━━━ Task material

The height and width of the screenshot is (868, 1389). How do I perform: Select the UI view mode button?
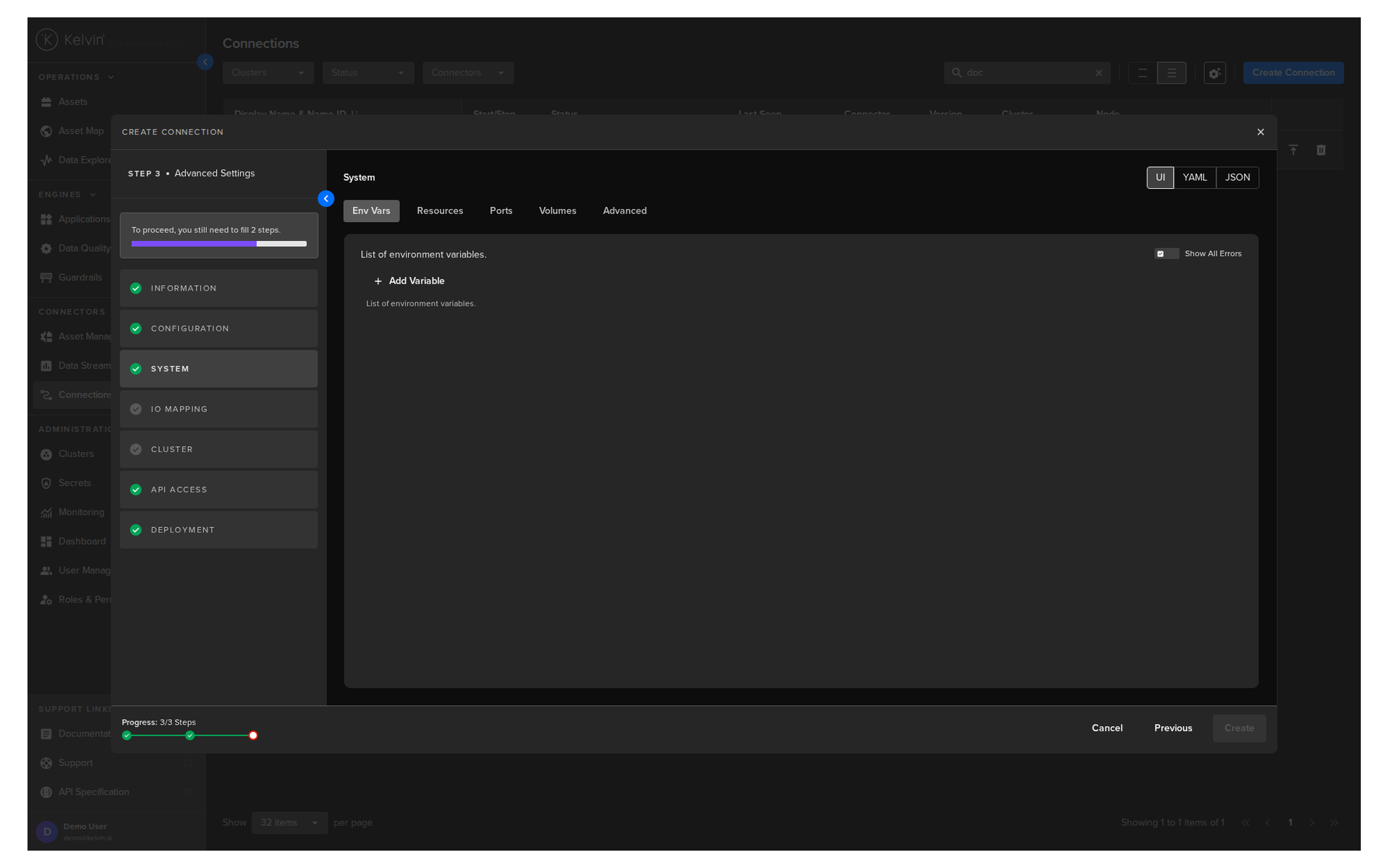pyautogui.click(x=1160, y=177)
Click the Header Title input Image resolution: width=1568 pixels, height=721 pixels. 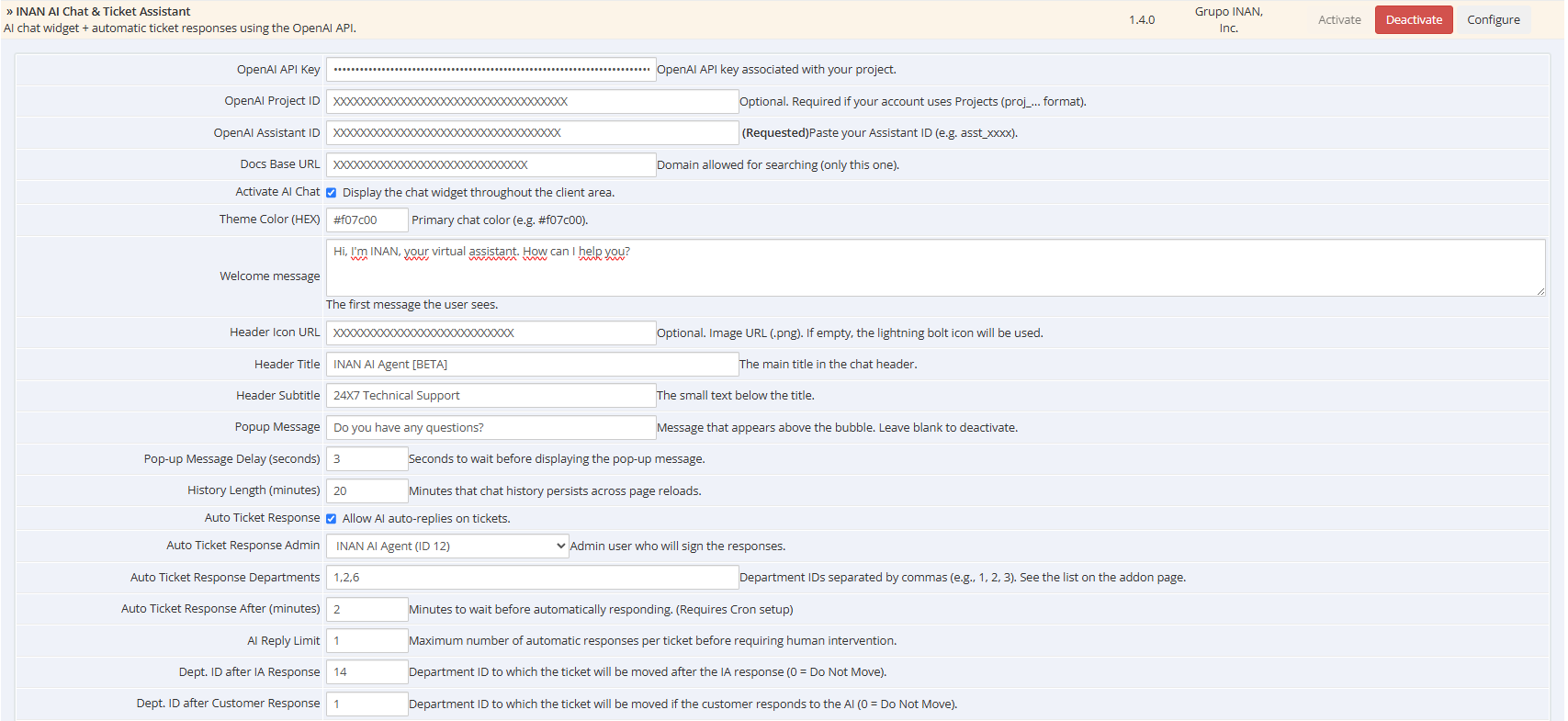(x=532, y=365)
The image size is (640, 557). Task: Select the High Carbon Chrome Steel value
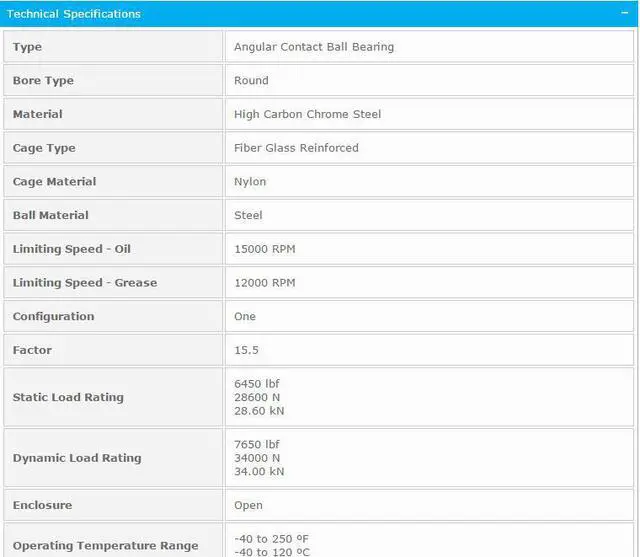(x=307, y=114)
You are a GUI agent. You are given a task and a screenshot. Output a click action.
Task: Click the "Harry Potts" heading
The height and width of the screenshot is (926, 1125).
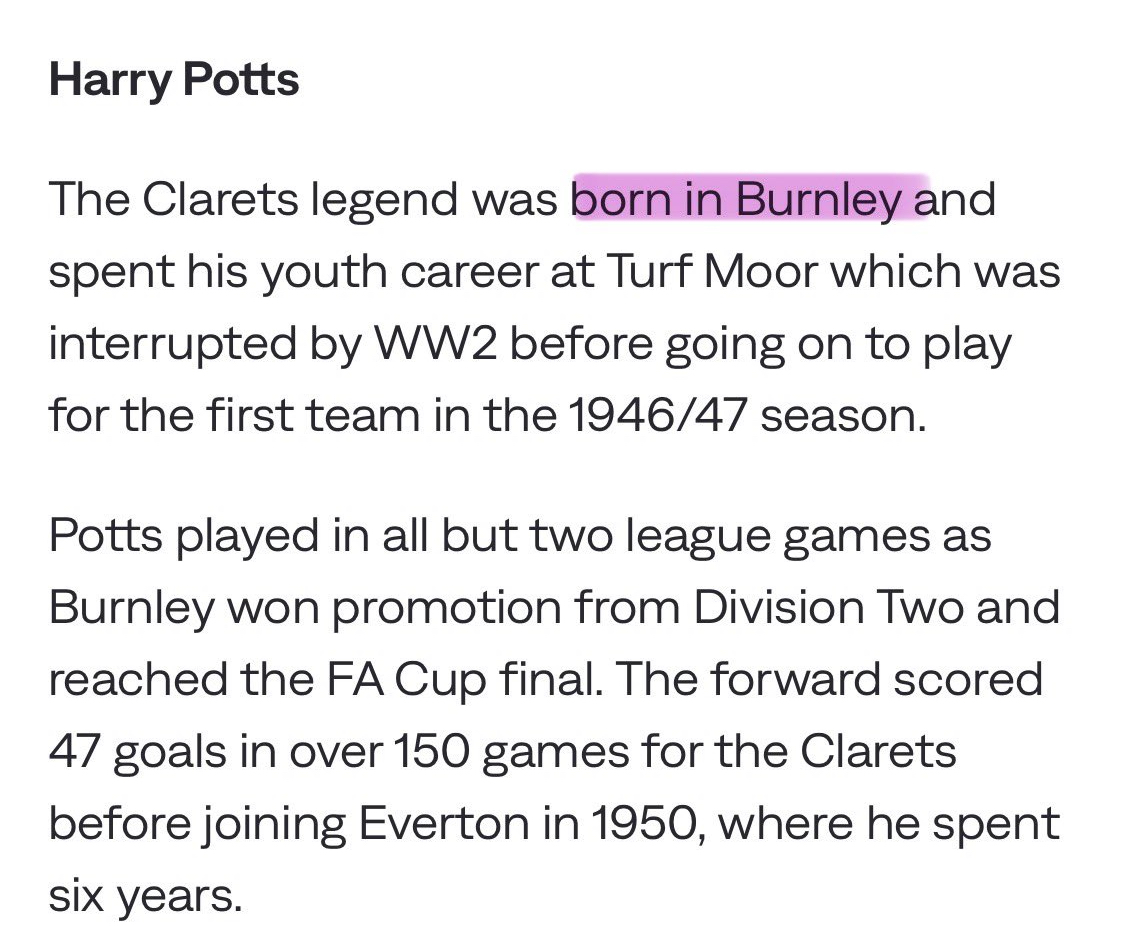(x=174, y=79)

━━━━━━

The problem: Give again, word for word, only the lines from the one with "Task: Click the" through the last line of the entries, both included; no pictures go in the copy.

The completed task:
Task: Click the "Harry Potts" heading
The height and width of the screenshot is (926, 1125).
(x=174, y=79)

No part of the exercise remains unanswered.